W pewnym momencie chciałem już to olać, ale jakoś dokończyłem sprawę. Najlepsze jest to, że na samym końcu jak już byłem u Pani kierownik (chyba kierownik, albo ktoś "wyższy") to okazało się, że część papierów, które donosiłem w ogóle nie są im potrzebne
Del_Rey napisał(a):w zeszłym tyg mi dzwonili, ze znów czegoś nie rozumieją i mam coś donieść. Piana na gębie i okazało się, że powodem zwieszenia się systemu podczaszkowego urzędniczki były dwie informacje ze skarbówki na jednej kartce, zamiast rozpisane na dwóch osobnych, a chodziło o kwoty praktycznie nie mające wpływu na wypłatę datku na pieluchy. Rece opadły, ale pani stwierdziła, ze teraz to na pewno już jest wszystko ok i mam czekać na decyzje do 30 dni.
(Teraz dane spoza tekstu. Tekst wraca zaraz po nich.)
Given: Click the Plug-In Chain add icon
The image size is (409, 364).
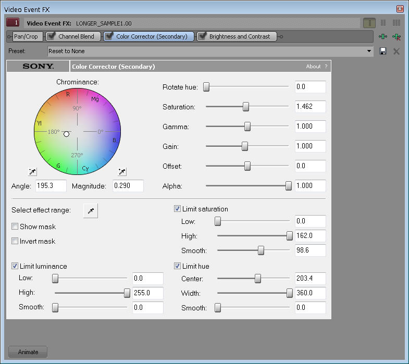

SAMAEL66 napisał(a):ee ja byłem tylko 4 razy w MOPSie.....
a tak to:
2 razy w Urzędzie stanu cywilnego, 4 razy w ZUSie ( i to nie w jednym bo jeden jest do osób pracujących a inny od zasiłków, rent itp.), 2 razy w Skarbówce, raz w ośrodku zdrowia gdzie byłą prowadzona ciąża, raz w spółdzielni. I z takim plikiem dokumentów, wniosków, zaświadczeń i kopii ksero, dziesiątkach telefonów dostąpiłem zaszczytu przyznania mi Becikowego.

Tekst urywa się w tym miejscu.